** Begin DATA PROVIDED **

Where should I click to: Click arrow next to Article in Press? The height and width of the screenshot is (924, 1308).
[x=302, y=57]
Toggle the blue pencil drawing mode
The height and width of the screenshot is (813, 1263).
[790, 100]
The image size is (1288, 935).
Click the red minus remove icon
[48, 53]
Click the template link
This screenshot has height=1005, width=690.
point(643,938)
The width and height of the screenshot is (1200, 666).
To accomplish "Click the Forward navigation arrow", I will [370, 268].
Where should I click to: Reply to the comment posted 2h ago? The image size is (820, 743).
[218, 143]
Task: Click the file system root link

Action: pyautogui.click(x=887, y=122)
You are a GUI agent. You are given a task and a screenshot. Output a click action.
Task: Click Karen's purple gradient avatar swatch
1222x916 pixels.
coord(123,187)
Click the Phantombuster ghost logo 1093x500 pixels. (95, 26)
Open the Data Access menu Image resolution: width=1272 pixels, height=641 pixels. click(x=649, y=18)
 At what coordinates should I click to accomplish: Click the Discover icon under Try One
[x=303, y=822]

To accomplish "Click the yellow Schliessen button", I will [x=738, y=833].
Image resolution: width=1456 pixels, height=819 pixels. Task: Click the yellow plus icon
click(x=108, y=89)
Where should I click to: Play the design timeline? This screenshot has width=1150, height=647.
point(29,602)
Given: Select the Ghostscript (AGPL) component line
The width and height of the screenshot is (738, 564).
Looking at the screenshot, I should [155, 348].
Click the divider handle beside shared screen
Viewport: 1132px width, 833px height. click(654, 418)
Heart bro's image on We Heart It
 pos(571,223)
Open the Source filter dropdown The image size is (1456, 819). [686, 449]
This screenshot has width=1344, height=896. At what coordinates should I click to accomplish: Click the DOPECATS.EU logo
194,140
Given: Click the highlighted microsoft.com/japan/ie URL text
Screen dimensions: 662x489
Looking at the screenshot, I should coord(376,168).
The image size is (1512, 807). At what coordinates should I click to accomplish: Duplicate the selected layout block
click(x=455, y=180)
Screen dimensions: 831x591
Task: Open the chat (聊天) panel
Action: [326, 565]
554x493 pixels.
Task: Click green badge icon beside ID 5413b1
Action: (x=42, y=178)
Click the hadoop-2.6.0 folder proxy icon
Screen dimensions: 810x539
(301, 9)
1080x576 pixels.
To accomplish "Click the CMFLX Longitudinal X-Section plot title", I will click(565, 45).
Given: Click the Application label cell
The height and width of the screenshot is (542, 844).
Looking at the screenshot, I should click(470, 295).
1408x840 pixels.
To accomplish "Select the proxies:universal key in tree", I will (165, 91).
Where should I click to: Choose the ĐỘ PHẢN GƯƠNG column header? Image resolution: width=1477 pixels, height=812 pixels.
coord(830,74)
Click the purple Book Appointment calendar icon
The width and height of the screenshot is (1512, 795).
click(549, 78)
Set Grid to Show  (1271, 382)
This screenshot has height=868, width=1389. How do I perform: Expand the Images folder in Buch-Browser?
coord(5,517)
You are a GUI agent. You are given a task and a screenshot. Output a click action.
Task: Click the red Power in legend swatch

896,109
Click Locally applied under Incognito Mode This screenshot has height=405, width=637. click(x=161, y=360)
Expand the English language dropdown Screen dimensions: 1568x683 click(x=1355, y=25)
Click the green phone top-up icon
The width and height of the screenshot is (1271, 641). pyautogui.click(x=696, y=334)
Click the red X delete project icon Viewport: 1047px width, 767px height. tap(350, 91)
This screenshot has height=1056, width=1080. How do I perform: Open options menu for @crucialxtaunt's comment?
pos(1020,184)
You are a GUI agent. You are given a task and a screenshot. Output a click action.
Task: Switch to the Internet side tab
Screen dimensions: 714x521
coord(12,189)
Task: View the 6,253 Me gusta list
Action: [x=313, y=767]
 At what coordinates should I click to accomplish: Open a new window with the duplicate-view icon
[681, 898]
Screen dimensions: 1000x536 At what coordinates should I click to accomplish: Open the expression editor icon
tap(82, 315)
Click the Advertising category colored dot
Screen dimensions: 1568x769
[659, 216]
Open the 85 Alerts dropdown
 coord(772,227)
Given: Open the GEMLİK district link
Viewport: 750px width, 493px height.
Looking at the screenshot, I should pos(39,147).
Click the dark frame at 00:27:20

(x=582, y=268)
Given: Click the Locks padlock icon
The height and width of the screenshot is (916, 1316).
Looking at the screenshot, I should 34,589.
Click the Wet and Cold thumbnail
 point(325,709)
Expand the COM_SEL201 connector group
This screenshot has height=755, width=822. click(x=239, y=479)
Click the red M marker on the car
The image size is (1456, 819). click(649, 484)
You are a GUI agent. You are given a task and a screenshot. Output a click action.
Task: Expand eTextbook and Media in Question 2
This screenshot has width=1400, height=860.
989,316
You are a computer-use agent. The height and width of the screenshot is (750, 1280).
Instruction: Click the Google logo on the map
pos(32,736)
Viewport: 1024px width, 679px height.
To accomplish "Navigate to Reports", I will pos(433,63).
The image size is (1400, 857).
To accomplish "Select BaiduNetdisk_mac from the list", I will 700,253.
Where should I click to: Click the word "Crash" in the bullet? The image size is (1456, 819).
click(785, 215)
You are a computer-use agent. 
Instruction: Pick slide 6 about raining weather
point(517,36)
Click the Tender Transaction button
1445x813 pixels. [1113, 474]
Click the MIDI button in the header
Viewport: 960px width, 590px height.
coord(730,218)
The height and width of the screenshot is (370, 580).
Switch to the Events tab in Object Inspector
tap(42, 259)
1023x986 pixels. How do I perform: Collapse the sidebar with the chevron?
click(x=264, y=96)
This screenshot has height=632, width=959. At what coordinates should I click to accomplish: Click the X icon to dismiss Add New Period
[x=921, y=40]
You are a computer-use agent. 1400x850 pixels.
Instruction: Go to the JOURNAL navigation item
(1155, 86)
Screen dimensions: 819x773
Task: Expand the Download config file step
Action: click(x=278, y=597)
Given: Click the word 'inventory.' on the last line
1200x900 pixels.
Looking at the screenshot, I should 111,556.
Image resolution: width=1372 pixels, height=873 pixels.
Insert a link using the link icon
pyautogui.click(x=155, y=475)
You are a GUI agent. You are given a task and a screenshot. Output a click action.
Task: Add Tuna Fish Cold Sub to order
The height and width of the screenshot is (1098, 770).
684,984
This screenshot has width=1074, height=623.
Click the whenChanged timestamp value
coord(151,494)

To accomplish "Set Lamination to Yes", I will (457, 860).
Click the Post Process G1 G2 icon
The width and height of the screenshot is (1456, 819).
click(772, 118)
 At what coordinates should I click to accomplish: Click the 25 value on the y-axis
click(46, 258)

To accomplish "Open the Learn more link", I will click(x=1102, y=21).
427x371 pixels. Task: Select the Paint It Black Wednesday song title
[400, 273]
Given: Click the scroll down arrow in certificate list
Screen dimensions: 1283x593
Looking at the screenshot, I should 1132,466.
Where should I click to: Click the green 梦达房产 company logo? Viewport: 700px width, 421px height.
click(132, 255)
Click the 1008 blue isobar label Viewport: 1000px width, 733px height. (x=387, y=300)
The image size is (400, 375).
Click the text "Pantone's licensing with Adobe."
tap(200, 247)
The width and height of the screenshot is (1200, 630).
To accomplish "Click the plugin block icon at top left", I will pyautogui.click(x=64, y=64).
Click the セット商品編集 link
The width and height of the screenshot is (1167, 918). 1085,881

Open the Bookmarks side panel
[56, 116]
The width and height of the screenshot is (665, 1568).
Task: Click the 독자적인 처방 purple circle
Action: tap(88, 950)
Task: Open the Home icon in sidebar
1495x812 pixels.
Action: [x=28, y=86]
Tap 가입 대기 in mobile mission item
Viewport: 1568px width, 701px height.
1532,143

** End DATA PROVIDED **

TO BE DONE:
Quote every line of the data above word for word, with nothing changed.

WRITTEN RESPONSE:
Where should I click to: Click arrow next to Article in Press? The height and width of the screenshot is (924, 1308).
[x=302, y=57]
Toggle the blue pencil drawing mode
The height and width of the screenshot is (813, 1263).
[790, 100]
The image size is (1288, 935).
Click the red minus remove icon
[48, 53]
Click the template link
This screenshot has height=1005, width=690.
point(643,938)
The width and height of the screenshot is (1200, 666).
To accomplish "Click the Forward navigation arrow", I will [370, 268].
Where should I click to: Reply to the comment posted 2h ago? The image size is (820, 743).
[218, 143]
Task: Click the file system root link

Action: pyautogui.click(x=887, y=122)
You are a GUI agent. You are given a task and a screenshot. Output a click action.
Task: Click Karen's purple gradient avatar swatch
1222x916 pixels.
coord(123,187)
Click the Phantombuster ghost logo 1093x500 pixels. (95, 26)
Open the Data Access menu Image resolution: width=1272 pixels, height=641 pixels. click(x=649, y=18)
 At what coordinates should I click to accomplish: Click the Discover icon under Try One
[x=303, y=822]

To accomplish "Click the yellow Schliessen button", I will [x=738, y=833].
Image resolution: width=1456 pixels, height=819 pixels. Task: Click the yellow plus icon
click(x=108, y=89)
Where should I click to: Play the design timeline? This screenshot has width=1150, height=647.
point(29,602)
Given: Select the Ghostscript (AGPL) component line
The width and height of the screenshot is (738, 564).
Looking at the screenshot, I should [155, 348].
Click the divider handle beside shared screen
Viewport: 1132px width, 833px height. click(654, 418)
Heart bro's image on We Heart It
 pos(571,223)
Open the Source filter dropdown The image size is (1456, 819). [686, 449]
This screenshot has width=1344, height=896. At what coordinates should I click to accomplish: Click the DOPECATS.EU logo
194,140
Given: Click the highlighted microsoft.com/japan/ie URL text
Screen dimensions: 662x489
Looking at the screenshot, I should coord(376,168).
The image size is (1512, 807). At what coordinates should I click to accomplish: Duplicate the selected layout block
click(x=455, y=180)
Screen dimensions: 831x591
Task: Open the chat (聊天) panel
Action: [326, 565]
554x493 pixels.
Task: Click green badge icon beside ID 5413b1
Action: (x=42, y=178)
Click the hadoop-2.6.0 folder proxy icon
Screen dimensions: 810x539
(301, 9)
1080x576 pixels.
To accomplish "Click the CMFLX Longitudinal X-Section plot title", I will click(565, 45).
Given: Click the Application label cell
The height and width of the screenshot is (542, 844).
Looking at the screenshot, I should click(470, 295).
1408x840 pixels.
To accomplish "Select the proxies:universal key in tree", I will (165, 91).
Where should I click to: Choose the ĐỘ PHẢN GƯƠNG column header? Image resolution: width=1477 pixels, height=812 pixels.
coord(830,74)
Click the purple Book Appointment calendar icon
The width and height of the screenshot is (1512, 795).
click(549, 78)
Set Grid to Show  (1271, 382)
This screenshot has height=868, width=1389. How do I perform: Expand the Images folder in Buch-Browser?
coord(5,517)
You are a GUI agent. You are given a task and a screenshot. Output a click action.
Task: Click the red Power in legend swatch

896,109
Click Locally applied under Incognito Mode This screenshot has height=405, width=637. click(x=161, y=360)
Expand the English language dropdown Screen dimensions: 1568x683 click(x=1355, y=25)
Click the green phone top-up icon
The width and height of the screenshot is (1271, 641). pyautogui.click(x=696, y=334)
Click the red X delete project icon Viewport: 1047px width, 767px height. tap(350, 91)
This screenshot has height=1056, width=1080. How do I perform: Open options menu for @crucialxtaunt's comment?
pos(1020,184)
You are a GUI agent. You are given a task and a screenshot. Output a click action.
Task: Switch to the Internet side tab
Screen dimensions: 714x521
coord(12,189)
Task: View the 6,253 Me gusta list
Action: [x=313, y=767]
 At what coordinates should I click to accomplish: Open a new window with the duplicate-view icon
[681, 898]
Screen dimensions: 1000x536 At what coordinates should I click to accomplish: Open the expression editor icon
tap(82, 315)
Click the Advertising category colored dot
Screen dimensions: 1568x769
[659, 216]
Open the 85 Alerts dropdown
 coord(772,227)
Given: Open the GEMLİK district link
Viewport: 750px width, 493px height.
Looking at the screenshot, I should pos(39,147).
Click the dark frame at 00:27:20

(x=582, y=268)
Given: Click the Locks padlock icon
The height and width of the screenshot is (916, 1316).
Looking at the screenshot, I should 34,589.
Click the Wet and Cold thumbnail
 point(325,709)
Expand the COM_SEL201 connector group
This screenshot has height=755, width=822. click(x=239, y=479)
Click the red M marker on the car
The image size is (1456, 819). click(649, 484)
You are a GUI agent. You are given a task and a screenshot. Output a click action.
Task: Expand eTextbook and Media in Question 2
This screenshot has width=1400, height=860.
989,316
You are a computer-use agent. The height and width of the screenshot is (750, 1280).
Instruction: Click the Google logo on the map
pos(32,736)
Viewport: 1024px width, 679px height.
To accomplish "Navigate to Reports", I will pos(433,63).
The image size is (1400, 857).
To accomplish "Select BaiduNetdisk_mac from the list", I will 700,253.
Where should I click to: Click the word "Crash" in the bullet? The image size is (1456, 819).
click(785, 215)
You are a computer-use agent. 
Instruction: Pick slide 6 about raining weather
point(517,36)
Click the Tender Transaction button
1445x813 pixels. [1113, 474]
Click the MIDI button in the header
Viewport: 960px width, 590px height.
coord(730,218)
The height and width of the screenshot is (370, 580).
Switch to the Events tab in Object Inspector
tap(42, 259)
1023x986 pixels. How do I perform: Collapse the sidebar with the chevron?
click(x=264, y=96)
This screenshot has height=632, width=959. At what coordinates should I click to accomplish: Click the X icon to dismiss Add New Period
[x=921, y=40]
You are a computer-use agent. 1400x850 pixels.
Instruction: Go to the JOURNAL navigation item
(1155, 86)
Screen dimensions: 819x773
Task: Expand the Download config file step
Action: click(x=278, y=597)
Given: Click the word 'inventory.' on the last line
1200x900 pixels.
Looking at the screenshot, I should 111,556.
Image resolution: width=1372 pixels, height=873 pixels.
Insert a link using the link icon
pyautogui.click(x=155, y=475)
You are a GUI agent. You are given a task and a screenshot. Output a click action.
Task: Add Tuna Fish Cold Sub to order
The height and width of the screenshot is (1098, 770).
684,984
This screenshot has width=1074, height=623.
Click the whenChanged timestamp value
coord(151,494)

To accomplish "Set Lamination to Yes", I will (457, 860).
Click the Post Process G1 G2 icon
The width and height of the screenshot is (1456, 819).
click(772, 118)
 At what coordinates should I click to accomplish: Click the 25 value on the y-axis
click(46, 258)

To accomplish "Open the Learn more link", I will click(x=1102, y=21).
427x371 pixels. Task: Select the Paint It Black Wednesday song title
[400, 273]
Given: Click the scroll down arrow in certificate list
Screen dimensions: 1283x593
Looking at the screenshot, I should 1132,466.
Where should I click to: Click the green 梦达房产 company logo? Viewport: 700px width, 421px height.
click(132, 255)
Click the 1008 blue isobar label Viewport: 1000px width, 733px height. (x=387, y=300)
The image size is (400, 375).
Click the text "Pantone's licensing with Adobe."
tap(200, 247)
The width and height of the screenshot is (1200, 630).
To accomplish "Click the plugin block icon at top left", I will pyautogui.click(x=64, y=64).
Click the セット商品編集 link
The width and height of the screenshot is (1167, 918). 1085,881

Open the Bookmarks side panel
[56, 116]
The width and height of the screenshot is (665, 1568).
Task: Click the 독자적인 처방 purple circle
Action: tap(88, 950)
Task: Open the Home icon in sidebar
1495x812 pixels.
Action: [x=28, y=86]
Tap 가입 대기 in mobile mission item
Viewport: 1568px width, 701px height.
1532,143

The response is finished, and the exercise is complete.